Why Per Minute Rate Means Something Different at Every Voice AI Company

Why Per Minute Rate Means Something Different at Every Voice AI Company

• 9 min read

• 9 min read

Koshima Satija

Co-founder & COO, Flexprice

If you've ever compared Voice AI pricing across providers, you've probably noticed that almost everyone advertises a per-minute rate. Deepgram, AssemblyAI, Vapi, and Retell also charge per minute.

Looks like everyone here is speaking the same language, but actually, they’re not.

The "minute" in Voice AI is one of the most inconsistent units of measurement. How a provider defines, measures, rounds, and bills a minute varies dramatically, and those differences compound into significant cost gaps at scale.

This blog does a forensic breakdown of how different Voice AI companies actually calculate a minute, why it matters for your billing infrastructure, and what the downstream impact looks like for orchestration platforms consuming multiple APIs.

What is the per minute pricing?

Per minute pricing is exactly what it sounds like. You pay a fixed rate for every minute of usage consumed, but in Voice AI, that rate typically covers one or more layers of the stack, like speech recognition, language model processing, voice synthesis, or telephony.

It's the dominant pricing model across Voice AI for a simple reason: minutes map naturally to how people think about phone calls. A sales team running 10,000 outbound calls doesn't want to think in tokens, characters, and WebSocket connections. They want to know what each minute of AI conversation costs them.

But here's where it gets deceptive. The word minute suggests standardization, like 60 seconds is 60 seconds everywhere. In practice, a billable minute is a construct, and every provider builds that construct differently:

So when you see two providers both advertising $0.05/min, you're not comparing the same thing. You're comparing two different definitions of what a minute even is, wrapped in identical packaging.
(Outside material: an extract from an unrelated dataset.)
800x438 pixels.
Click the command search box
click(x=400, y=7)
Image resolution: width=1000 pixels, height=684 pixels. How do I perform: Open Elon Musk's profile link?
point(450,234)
Where the inconsistency starts: STT

The per-minute definition problem originates at the infrastructure layer, specifically with Speech-to-Text (STT) providers. This is where audio becomes data, and how usage is measured at STT ends up shaping your entire billing.

See how three major STT providers can handle the same 47-second audio file in different ways:

  • Provider A

Before metering, the audio is analyzed for non-speech segments like silence, background noise, hold music, and only the portions containing actual speech are counted. That 47-second file might be metered as 31 seconds of billable audio.

  • Provider B

The entire duration of the audio file is metered, including the silence. The same file is billed at 47 seconds.

  • Provider C 

Regardless of actual duration, any file under 60 seconds is billed as one full minute. The file will cost the same if it is a 59-second file or a 3-second file.

Same input. Three different costs. And we haven't even talked about how those seconds get turned into minutes on your invoice.

The rounding problem

Rounding rules are where small differences become large money at scale. There are four common approaches to rounding in Voice AI billing:

  • Round up to the nearest minute

Every call, no matter how short, is billed as at least one minute. A 10-second test call costs the same as a 58-second call. This is common in telephony-native providers.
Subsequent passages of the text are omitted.